If you are a chain game arbitrageur or an airdrop player, and your recent earnings have begun to fluctuate, with task rewards shrinking, then the following segment may be more important than you think.

In the world of chain games, you might think that reduced earnings are due to an increase in players, heightened inflation, or a decline in project popularity, but the real reason is often deeper — your contributions have not been fully recorded by the system from the beginning and cannot be inherited across games.

The structure of past chain games was simple:

Complete tasks → Earn rewards

Gather materials → Sell assets

Scholar → Revenue sharing

It seems like the process is complete, but what it actually relies on are temporary WeChat groups, spreadsheet registrations, manual statistics, and administrator settlements.

Once player movement, game iteration, and asset migration occur, the reward logic is like a broken ledger, and the profit naturally becomes 'unclear, unaccountable, and uncarried'.

What YGG is intervening in is not game popularity, but how contributions are measured, recorded, and continue across games at this foundational level.

To understand YGG's role, one must first understand that it is not 'some guild getting big', but it is the first to protocolize the guild logic.


YGG is not a Discord organization, but a gradually forming Guild Infrastructure:


Module corresponds to function Passport (passport) players' cross-game identity, on-chain reputation accumulation Quest Layer (task protocol) issue tasks, verify tasks, settle everything on-chain Asset Vault (asset vault) NFT leasing, custody, revenue distribution standardization Reputation Graph (reputation map) contributions no longer dissipate, but form long-term credit.

This set of things is not for YGG's own use, but for all chain game ecosystems to call upon.

Guild as a Protocol.


In the past, guilds were 'players coming together to have more fun';

In the future, guilds will be 'systems automatically recording who contributed what, and how value is distributed'.


This is also why many new chain games begin to align with YGG in the Alpha phase—

Not for traffic, but to initiate an orderly social framework.


Why has the industry started to widely integrate YGG?

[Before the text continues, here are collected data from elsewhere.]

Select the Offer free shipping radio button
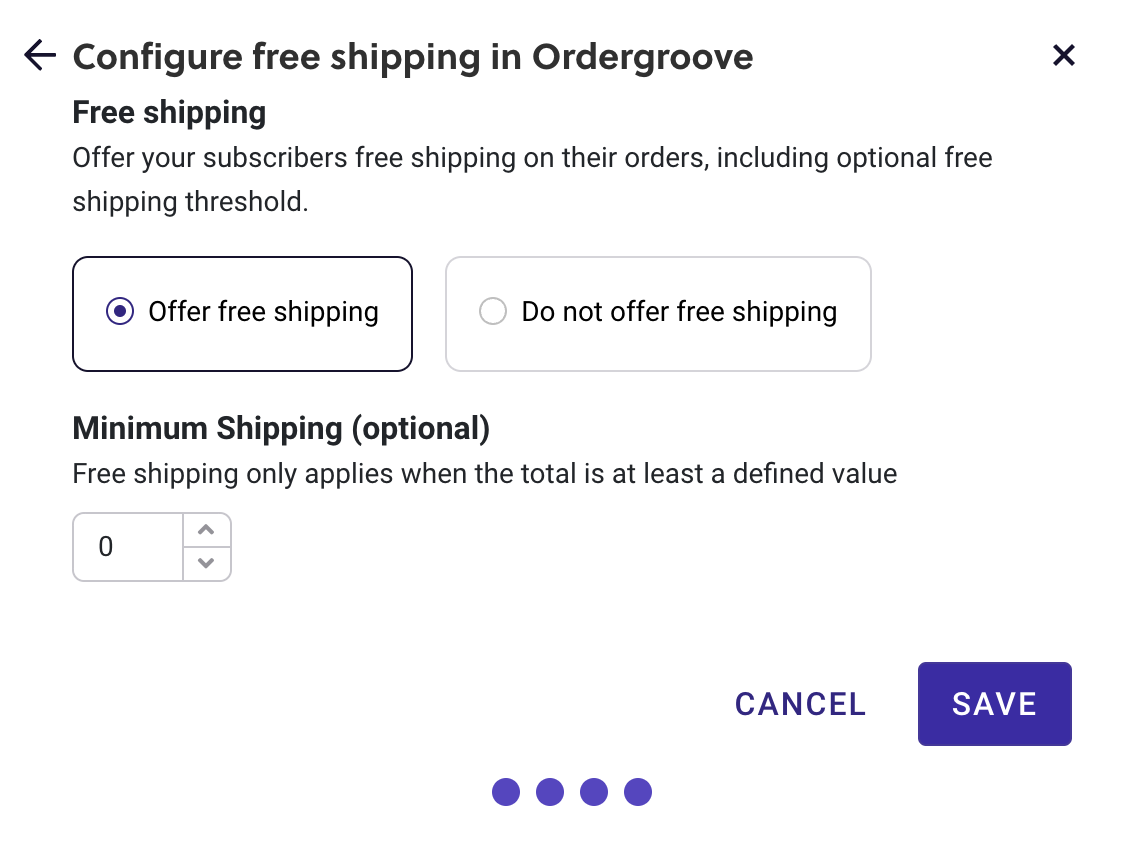 pyautogui.click(x=119, y=311)
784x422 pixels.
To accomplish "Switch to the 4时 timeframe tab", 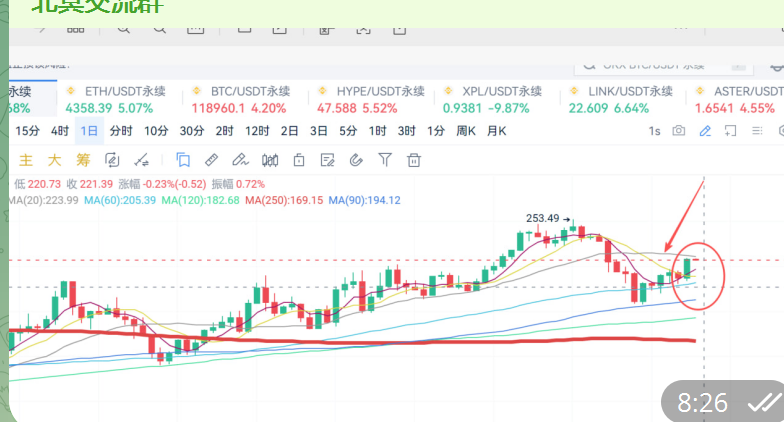I will coord(60,131).

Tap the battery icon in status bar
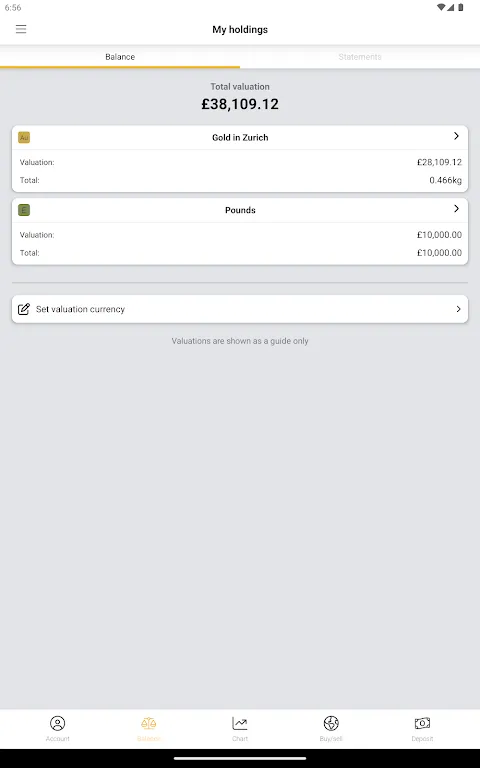tap(460, 7)
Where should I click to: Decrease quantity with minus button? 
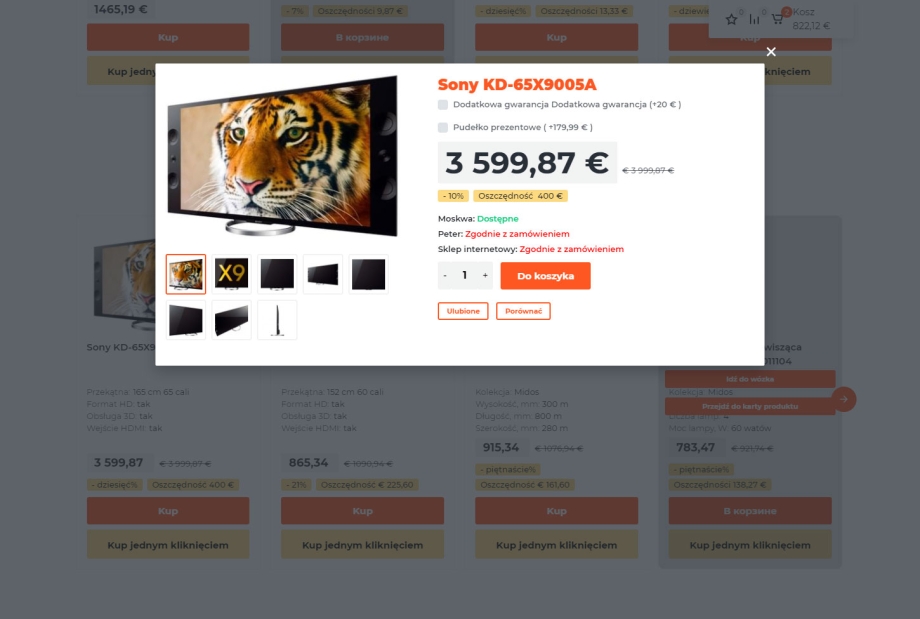445,275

Because most chain games will fall into the same cycle:

  1. Initial launch heat explosion → task incentives are excessively high.

  2. Players flock in → economic model imbalance.

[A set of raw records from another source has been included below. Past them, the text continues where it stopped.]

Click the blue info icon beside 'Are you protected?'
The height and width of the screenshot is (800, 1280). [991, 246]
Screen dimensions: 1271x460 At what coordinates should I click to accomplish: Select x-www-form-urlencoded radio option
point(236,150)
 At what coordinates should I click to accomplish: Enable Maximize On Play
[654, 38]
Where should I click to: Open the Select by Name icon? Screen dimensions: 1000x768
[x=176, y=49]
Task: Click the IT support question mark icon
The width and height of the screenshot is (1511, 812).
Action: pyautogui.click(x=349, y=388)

  3. Revenue declines → player loss.

  4. Community disintegration → project loses voice.

The emergence of YGG is equivalent to turning guild experience into a reusable 'economic buffer layer' and 'player organization layer'.

What it outputs is not heat, but order.

In one sentence, summarize what YGG wants to do:



Not participating in who is more popular, but defining how not to collapse after becoming popular.



This is also why you see more and more projects not looking for big streamers, but are looking for:

  • Who can build a credit system?

  • Who can initiate an initial low-damage economy?

  • Who can support multi-world identity migration?

And the answer gradually converges to that name: YGG.

Extended perspective: cross-game 'player civilization layer'.


When you see YGG as a guild, its logic for making money will just keep rolling infinitely;

When you see YGG as a protocol, what it is doing is actually the foundational system of digital civilization:

  • Sovereignty is not a server, but identity.

  • Benefits are not a breakout point, but cumulative credit.

  • Players are not traffic, but cross-world social members.

This is also its ambition:

Not to be a game center, but to be the institutional grid layer between games.


Its existence is not to become the protagonist, but to allow any future game to smoothly load social systems.


When chain games finally enter a multi-world connectivity, asset mutual recognition, and cross-domain identity.

YGG's position will be akin to TCP/IP in the internet—


Powerful enough to be forgotten, foundational enough to be everywhere.